Take, for example, Isaac G., who is a friend and one of the best fundraisers I've ever seen. He's literally raised millions of dollars for his organization. He does his best in one-on-one meetings and schmoozing at receptions, dinner parties, social events and sitting with people over coffee. Another friend, David F., is a brilliant fundraiser for his organization but he is a marketer who hates soliciting people one-on-one. He's much better at creating direct mail pieces, letters, and campaigns from his office where he's raising millions of dollars.
Here's what's funny about these two guys, neither can relate to the other one's style. David's skin crawled when he 'tried' Isaac's way, and Isaac failed when he 'tried' David's way. Look most organizations need both: one-on-one sales and a strong marketing system. If you are strong in one play to your strength and find someone who can compensate for your weakness.
Which Sales Style is best for you? What do you need to do now? Find out for yourself when you GO HERE.
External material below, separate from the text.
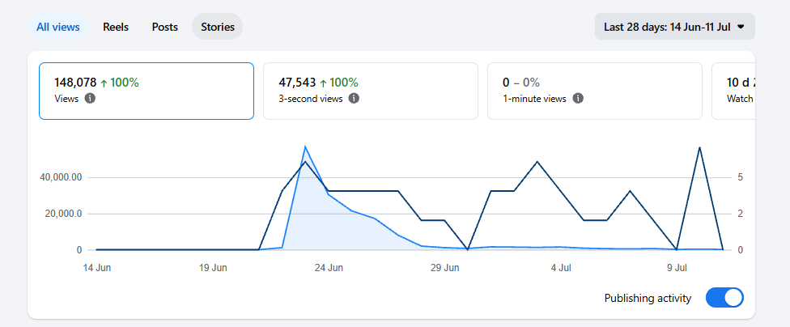Click the green arrow beside 47,543
Viewport: 790px width, 327px height.
(323, 83)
7' money making takeaways you can use right now
And whether you're meeting someone one-on-one in their living room, marketing online or you're sending them a letter by mail, here are 7 takeaways:1. Target your message
- to those who will most likely listen. Don't try to stop everyone on the street. Instead, identify your Hungry Fish and work in a small pond.
2. Address objections immediately. Once I started introducing myself by saying, 'Excuse me, I know you're busy' I eliminated the most obvious objection -- "I'm busy!" -- so I could present my story.
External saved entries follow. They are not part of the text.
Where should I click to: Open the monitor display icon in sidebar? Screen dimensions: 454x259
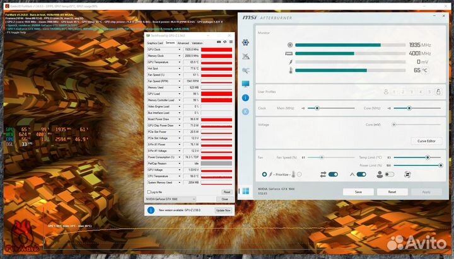coord(246,84)
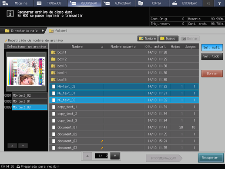Move selected list down with arrow
The image size is (225, 169).
(x=23, y=145)
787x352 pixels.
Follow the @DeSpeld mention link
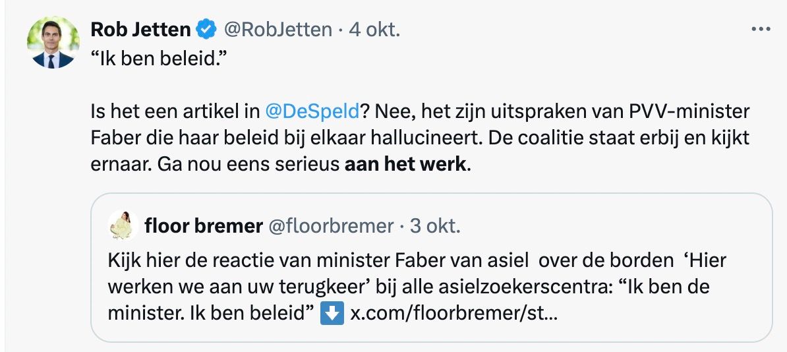pos(312,111)
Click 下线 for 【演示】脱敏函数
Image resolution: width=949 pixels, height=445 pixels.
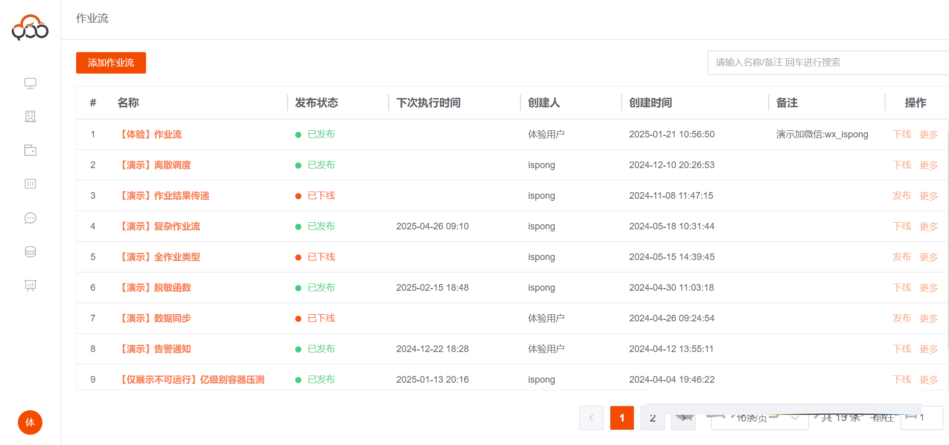coord(901,288)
3. Get a compelling story instead of broad generalities
4. Stop chasing dimes and stepping on the dollars. If you ask for small things, you'll get small things. Ask for larger things and you'll get more. Raise the bar.
5. Change your positioning from beggar/sales person to person of influence and importance
6. Set a specific goal with urgency ' and let everyone know your goal. Once I told people I was trying to raise 1,000 shekels for a specific family, they realized that I expected them to contribute more and that this was really important and urgent.
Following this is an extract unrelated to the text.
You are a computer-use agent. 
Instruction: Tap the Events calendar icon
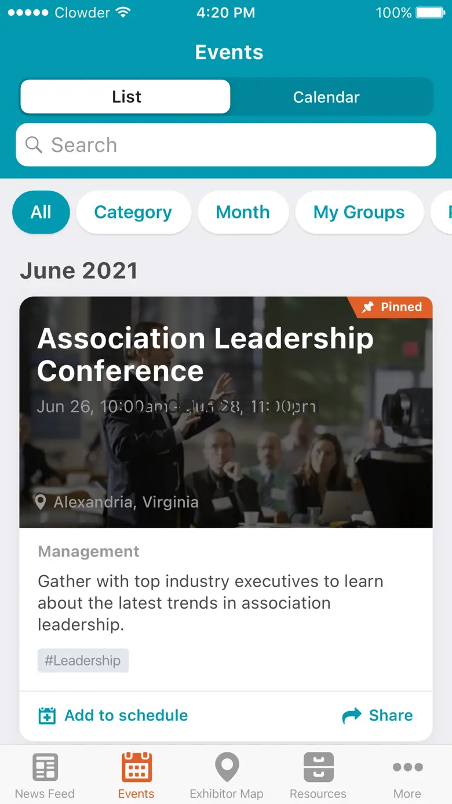[x=136, y=767]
7. Be willing to take no for an answer. Be willing to accept the fact that many -- perhaps most -- people will say no. (Most direct mail fortunes have been made on response rates of less than 3%!) Move on to the next person. Don't take it personally. Understand that it's about them, not you, and be willing to try again ' and again ' and again.
7'. Work on your humility, you can never have too much humility just misplaced false pride or lack of self worth.
Try it yourself. And if you really want to work on your own humility trait try putting yourself to the test, or try begging in the streets for a little while.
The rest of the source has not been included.